Working on the Raspberry Pi

This chapter contains all details about working with the Nimbus directly on the Raspberry Pi, such as:

  • acquiring and accessing data
  • change settings like exposure time and resolution
  • adding a custom processing statge to the processing pipeline

You can either use the nimbus interface in a synchronous or in an asynchronous manner.

Synchronous vs. Asynchronous Interface

Synchronous Interface

In computer science and network technology, synchronous communication is a mode of communication in which the communication partners (processes) always synchronize when sending or receiving data. They wait (block) until the communication is completed. Waiting both when sending and receiving data corresponds to a rendezvous of the two processes involved.

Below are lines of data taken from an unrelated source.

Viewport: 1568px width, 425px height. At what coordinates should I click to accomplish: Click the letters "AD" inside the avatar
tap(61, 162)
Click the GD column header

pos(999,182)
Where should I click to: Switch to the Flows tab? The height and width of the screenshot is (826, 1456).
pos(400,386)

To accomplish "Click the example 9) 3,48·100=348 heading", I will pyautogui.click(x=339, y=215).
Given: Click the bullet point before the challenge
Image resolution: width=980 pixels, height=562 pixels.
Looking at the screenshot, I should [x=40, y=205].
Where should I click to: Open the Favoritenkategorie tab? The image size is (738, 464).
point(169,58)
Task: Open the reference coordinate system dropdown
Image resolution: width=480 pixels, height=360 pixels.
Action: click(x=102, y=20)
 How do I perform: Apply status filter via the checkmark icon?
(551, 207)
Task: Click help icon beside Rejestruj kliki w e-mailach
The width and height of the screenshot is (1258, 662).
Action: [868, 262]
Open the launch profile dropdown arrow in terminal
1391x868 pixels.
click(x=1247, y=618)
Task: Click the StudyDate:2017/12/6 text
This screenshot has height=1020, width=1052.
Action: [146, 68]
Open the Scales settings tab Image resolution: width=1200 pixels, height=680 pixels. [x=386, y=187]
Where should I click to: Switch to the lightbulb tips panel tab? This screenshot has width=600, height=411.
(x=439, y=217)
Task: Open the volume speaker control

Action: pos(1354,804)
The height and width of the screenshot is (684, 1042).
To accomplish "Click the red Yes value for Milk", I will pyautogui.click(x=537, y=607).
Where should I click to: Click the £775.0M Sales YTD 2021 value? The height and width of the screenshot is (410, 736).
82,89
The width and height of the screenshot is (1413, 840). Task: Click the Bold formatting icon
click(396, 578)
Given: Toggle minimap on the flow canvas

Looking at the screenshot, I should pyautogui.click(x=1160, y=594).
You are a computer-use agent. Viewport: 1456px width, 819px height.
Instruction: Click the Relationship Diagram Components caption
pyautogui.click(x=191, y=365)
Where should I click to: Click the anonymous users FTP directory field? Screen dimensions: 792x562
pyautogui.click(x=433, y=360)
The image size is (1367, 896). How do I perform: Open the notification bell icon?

Such a synchronous interface can be implemented with the C-Interface described below. It is not recommended to perform time-consuming calculations directly in the C-interface, since this reduces the frame rate due to the blocked main process.

In such a case the use of the ROS (Robot Operating System) driver or a similar implemenation is recommended. The ROS driver implements the C-interface and forms an abstraction of it. If the frame rate limit is set high enough, all new data will be provided directly in ROS. However, the preprocessing stage is no longer blocked when the data is available in ROS.

Asynchronous Interface

In computer science and network technology, asynchronous communication refers to a mode of communication in which the sending and receiving of data takes place with a time delay and without blocking the process. The Pyhton interface (nimbus-python) represents such an asynchronous interface. The same applies to the web interface (nimbus-web). Both receive their data via websockets and settings are changed via JSON RPC.

Configuring nimbus

In the case of the nimbusServer, setting changes are made via the JSON RPC interface. In nimbus-python settings like exposure are already available as function calls. In addition, it is possible to change the exposure in the web browser and to observe the result directly. An implemenation for the C-Interface is shown below.

Adding a custom processing stage

C-Interface

After having built and installed nimbus-userland (make install), all libraries are installed under /usr/local/lib, all headers are installed under /usr/local/include The header nimbusPreprocessInterface.h contains a low level c interface to libnimbus-preprocessing.so. This is useful when you want to integrate nimbus with external applications.

Example

The following snippet demonstrates the interface

#include <stdio.h>
#include <unistd.h>
#include "nimbusPreprocessInterface.h"

int g_cnt;

void imageCallback(void* unused0, void* img, void* unused1) {
    uint16_t* ampl = nimbus_seq_get_amplitude(img);
    uint8_t* conf = nimbus_seq_get_confidence(img);
    ImgHeader_t* header = nimbus_seq_get_header(img);
    printf("got an image\n");
    g_cnt++;
    nimbus_seq_del(img); //<- free the image pointer this call is necessary to return img resource to nimbus
}

int main(int argc, char** argv) {
int i;

printf("nimbus-userland version: %s\n", nimbus_get_version());

if (nimbus_preproc_init()) {
    nimbus_preproc_seq_cb(imageCallback);
    g_cnt = 0;
    while (g_cnt < 100) {
        usleep(10000);
    }
}
else {
    printf("init nimbus failed!\n");
}
    return 0;
}

In case you want to adjust the auto exposure we provide the following interface:

AutoExposureParams_t m_params;
m_params.amplitude     = amplitude;     //0.0 - ~1500.0
m_params.max_exposure  = max_exposure;  //0-32767
m_params.hdr_factor    = hdr_factor;    //0.0 - 1.0
m_params.exposure_mode = exposure_mode; //MANUAL = 0, MANUAL_HDR  = 1, AUTO = 2, AUTO_HDR = 3
bool set_exposure = nimbus_autoexposure_set_params(&m_params);

Furthermore the following functions are available to get the pointcloud data.

uint16_t* nimbus_seq_get_radial_dist(void* image);
int16_t* nimbus_seq_get_x(void* image);
int16_t* nimbus_seq_get_y(void* image);
int16_t* nimbus_seq_get_z(void* image);

We assume that the previous snipped is stored in a file called main.cpp. You can than build this file with gcc main.cpp -o myApp -lnimbus-preprocessing and run it ./myApp. If nimbus-proprocessing lib cannot be found, either add -L/usr/local/lib to gcc options or run sudo ldconfig.